Records for the exercise>

┌──

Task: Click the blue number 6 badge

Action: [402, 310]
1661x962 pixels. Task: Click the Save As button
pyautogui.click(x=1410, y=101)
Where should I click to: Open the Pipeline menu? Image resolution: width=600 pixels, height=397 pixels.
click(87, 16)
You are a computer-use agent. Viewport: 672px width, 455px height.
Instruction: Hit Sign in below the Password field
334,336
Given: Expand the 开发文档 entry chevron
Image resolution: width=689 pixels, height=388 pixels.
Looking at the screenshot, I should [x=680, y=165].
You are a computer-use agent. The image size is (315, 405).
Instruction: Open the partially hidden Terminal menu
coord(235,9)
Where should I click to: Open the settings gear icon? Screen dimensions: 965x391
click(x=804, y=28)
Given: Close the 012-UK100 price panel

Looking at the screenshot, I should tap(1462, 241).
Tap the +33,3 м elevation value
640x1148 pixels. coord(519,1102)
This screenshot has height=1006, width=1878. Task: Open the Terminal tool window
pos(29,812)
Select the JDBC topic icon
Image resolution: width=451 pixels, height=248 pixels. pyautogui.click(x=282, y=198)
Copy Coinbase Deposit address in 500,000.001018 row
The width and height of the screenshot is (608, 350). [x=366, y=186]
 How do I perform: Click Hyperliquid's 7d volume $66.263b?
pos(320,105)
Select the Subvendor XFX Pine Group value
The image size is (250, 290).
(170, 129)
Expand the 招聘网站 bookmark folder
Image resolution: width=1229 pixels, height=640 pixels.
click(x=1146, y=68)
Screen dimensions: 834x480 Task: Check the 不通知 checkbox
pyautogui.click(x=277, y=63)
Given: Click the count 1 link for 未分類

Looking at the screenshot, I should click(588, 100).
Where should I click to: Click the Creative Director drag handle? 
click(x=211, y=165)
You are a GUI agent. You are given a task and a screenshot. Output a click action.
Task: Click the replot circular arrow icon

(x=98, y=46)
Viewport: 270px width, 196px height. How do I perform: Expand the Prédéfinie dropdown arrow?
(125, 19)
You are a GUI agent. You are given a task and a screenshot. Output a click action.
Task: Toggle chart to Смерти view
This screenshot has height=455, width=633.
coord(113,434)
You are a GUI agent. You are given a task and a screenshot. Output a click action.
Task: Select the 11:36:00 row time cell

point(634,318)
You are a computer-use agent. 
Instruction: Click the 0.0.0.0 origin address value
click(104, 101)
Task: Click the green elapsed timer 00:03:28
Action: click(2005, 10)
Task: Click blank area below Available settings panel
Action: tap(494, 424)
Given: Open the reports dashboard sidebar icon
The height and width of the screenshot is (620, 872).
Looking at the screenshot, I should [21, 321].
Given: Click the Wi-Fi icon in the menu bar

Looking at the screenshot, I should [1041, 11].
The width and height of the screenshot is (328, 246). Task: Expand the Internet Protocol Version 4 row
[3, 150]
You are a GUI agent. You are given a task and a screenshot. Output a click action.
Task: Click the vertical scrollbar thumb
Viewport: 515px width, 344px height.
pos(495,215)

└──

What the task asks> The response should consist of every record above, reproduced exactly.

Expected output>
Task: Click the blue number 6 badge

Action: [402, 310]
1661x962 pixels. Task: Click the Save As button
pyautogui.click(x=1410, y=101)
Where should I click to: Open the Pipeline menu? Image resolution: width=600 pixels, height=397 pixels.
click(87, 16)
You are a computer-use agent. Viewport: 672px width, 455px height.
Instruction: Hit Sign in below the Password field
334,336
Given: Expand the 开发文档 entry chevron
Image resolution: width=689 pixels, height=388 pixels.
Looking at the screenshot, I should [x=680, y=165].
You are a computer-use agent. The image size is (315, 405).
Instruction: Open the partially hidden Terminal menu
coord(235,9)
Where should I click to: Open the settings gear icon? Screen dimensions: 965x391
click(x=804, y=28)
Given: Close the 012-UK100 price panel

Looking at the screenshot, I should tap(1462, 241).
Tap the +33,3 м elevation value
640x1148 pixels. coord(519,1102)
This screenshot has height=1006, width=1878. Task: Open the Terminal tool window
pos(29,812)
Select the JDBC topic icon
Image resolution: width=451 pixels, height=248 pixels. pyautogui.click(x=282, y=198)
Copy Coinbase Deposit address in 500,000.001018 row
The width and height of the screenshot is (608, 350). [x=366, y=186]
 How do I perform: Click Hyperliquid's 7d volume $66.263b?
pos(320,105)
Select the Subvendor XFX Pine Group value
The image size is (250, 290).
(170, 129)
Expand the 招聘网站 bookmark folder
Image resolution: width=1229 pixels, height=640 pixels.
click(x=1146, y=68)
Screen dimensions: 834x480 Task: Check the 不通知 checkbox
pyautogui.click(x=277, y=63)
Given: Click the count 1 link for 未分類

Looking at the screenshot, I should click(588, 100).
Where should I click to: Click the Creative Director drag handle? 
click(x=211, y=165)
You are a GUI agent. You are given a task and a screenshot. Output a click action.
Task: Click the replot circular arrow icon

(x=98, y=46)
Viewport: 270px width, 196px height. How do I perform: Expand the Prédéfinie dropdown arrow?
(125, 19)
You are a GUI agent. You are given a task and a screenshot. Output a click action.
Task: Toggle chart to Смерти view
This screenshot has height=455, width=633.
coord(113,434)
You are a GUI agent. You are given a task and a screenshot. Output a click action.
Task: Select the 11:36:00 row time cell

point(634,318)
You are a computer-use agent. 
Instruction: Click the 0.0.0.0 origin address value
click(104, 101)
Task: Click the green elapsed timer 00:03:28
Action: click(2005, 10)
Task: Click blank area below Available settings panel
Action: tap(494, 424)
Given: Open the reports dashboard sidebar icon
The height and width of the screenshot is (620, 872).
Looking at the screenshot, I should [21, 321].
Given: Click the Wi-Fi icon in the menu bar

Looking at the screenshot, I should [1041, 11].
The width and height of the screenshot is (328, 246). Task: Expand the Internet Protocol Version 4 row
[3, 150]
You are a GUI agent. You are given a task and a screenshot. Output a click action.
Task: Click the vertical scrollbar thumb
Viewport: 515px width, 344px height.
pos(495,215)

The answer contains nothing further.